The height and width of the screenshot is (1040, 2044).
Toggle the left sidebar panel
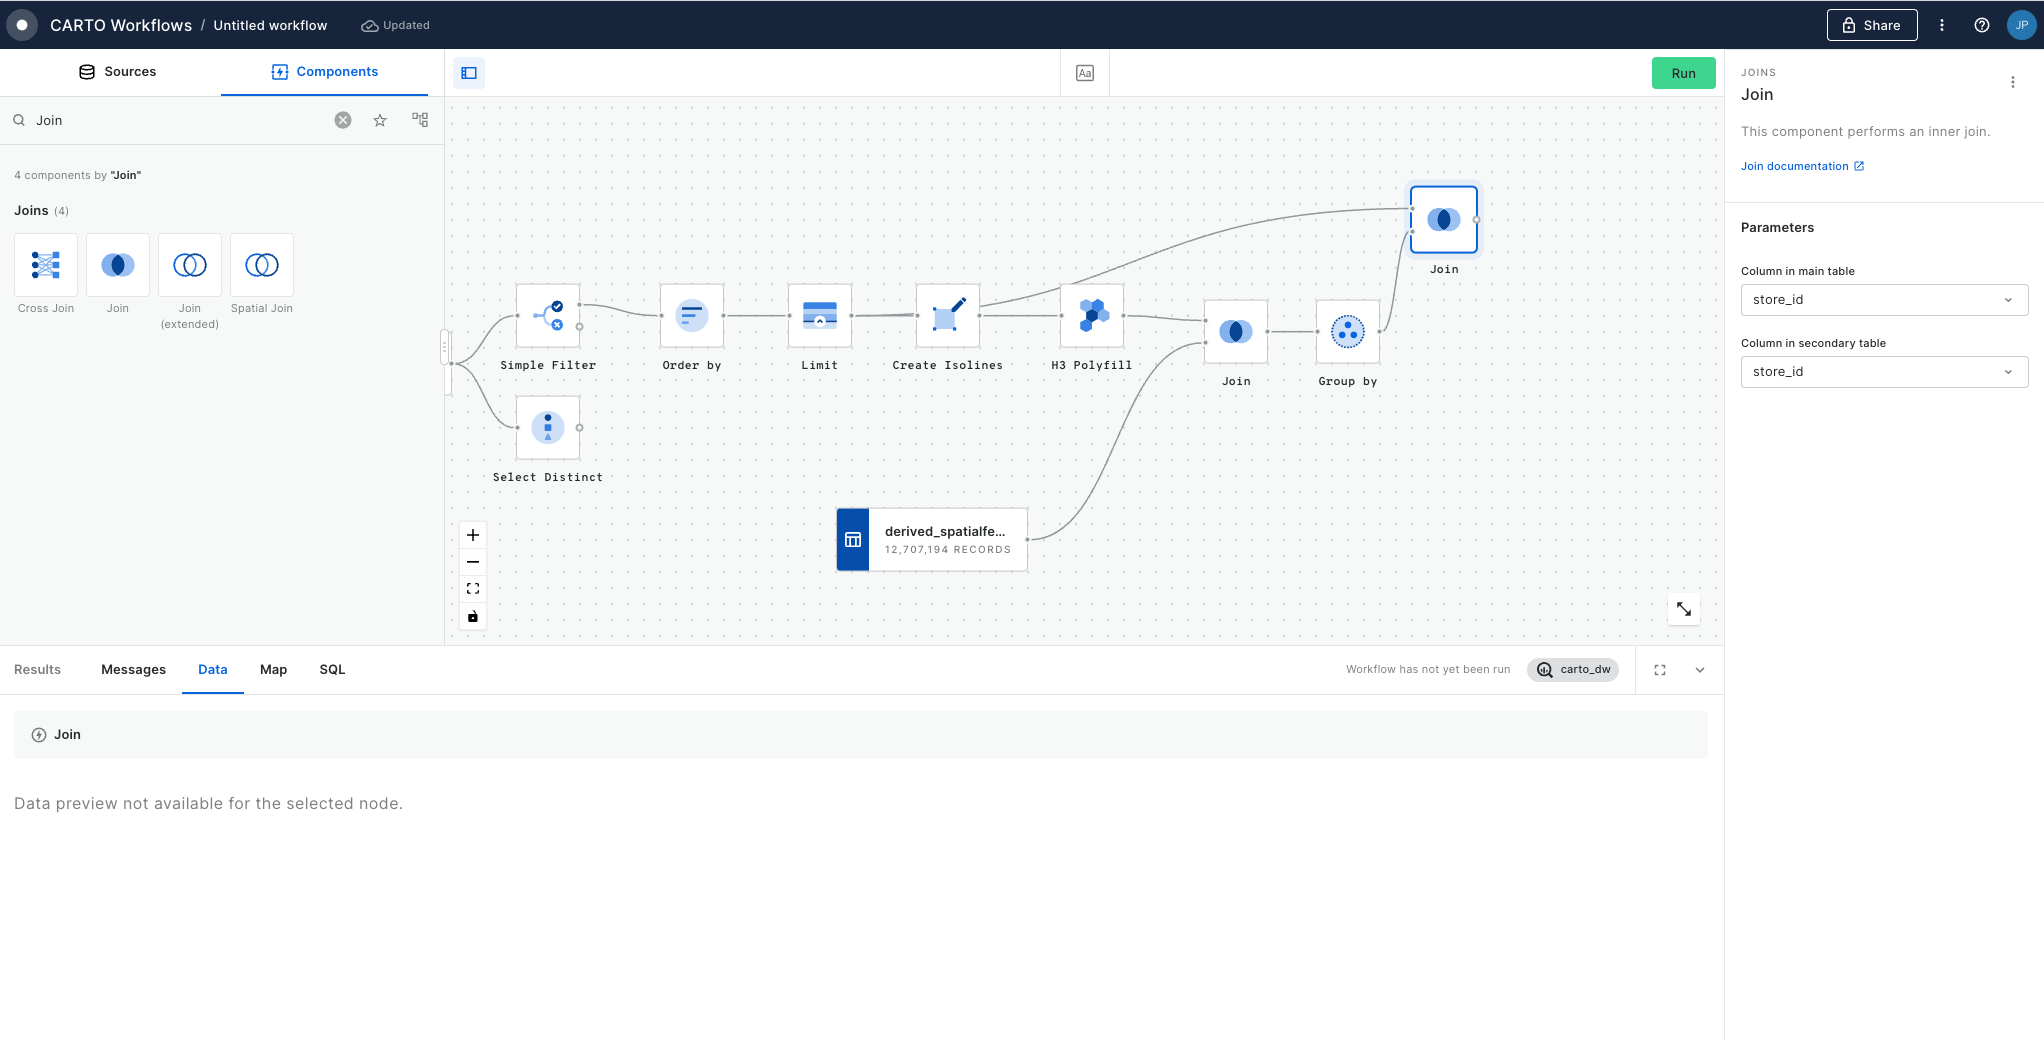(469, 73)
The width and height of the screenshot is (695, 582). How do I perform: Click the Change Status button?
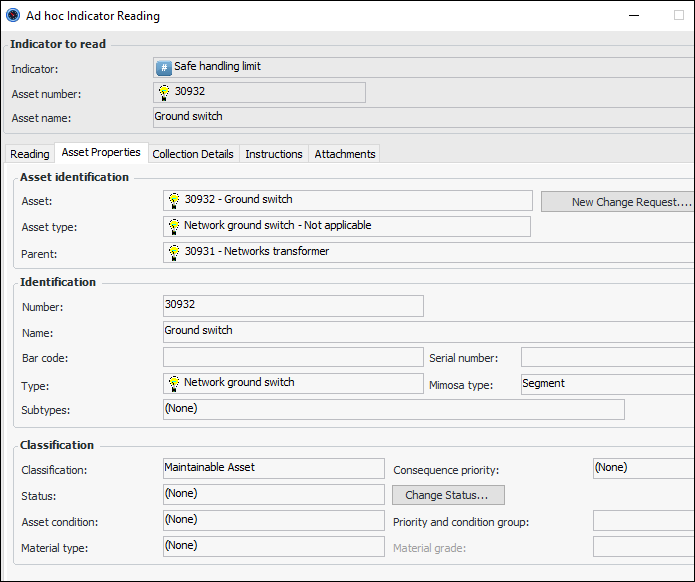(x=447, y=495)
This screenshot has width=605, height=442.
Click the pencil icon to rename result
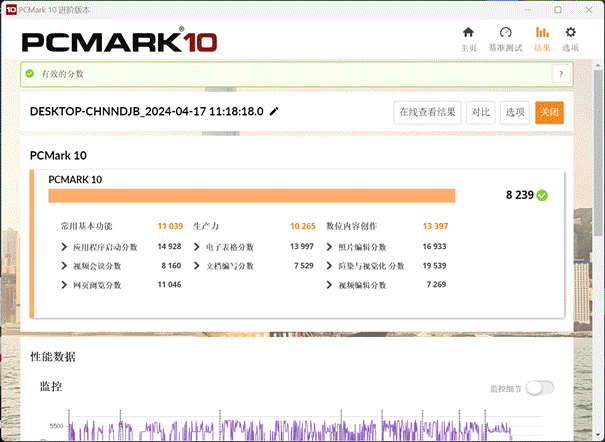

-- What is required --
Give the data above again exactly. Leave the pictures out.

-- Answer to the problem --
The height and width of the screenshot is (1040, 2044).
Toggle the left sidebar panel
(469, 73)
The width and height of the screenshot is (695, 582). How do I perform: Click the Change Status button?
(x=447, y=495)
This screenshot has width=605, height=442.
Click the pencil icon to rename result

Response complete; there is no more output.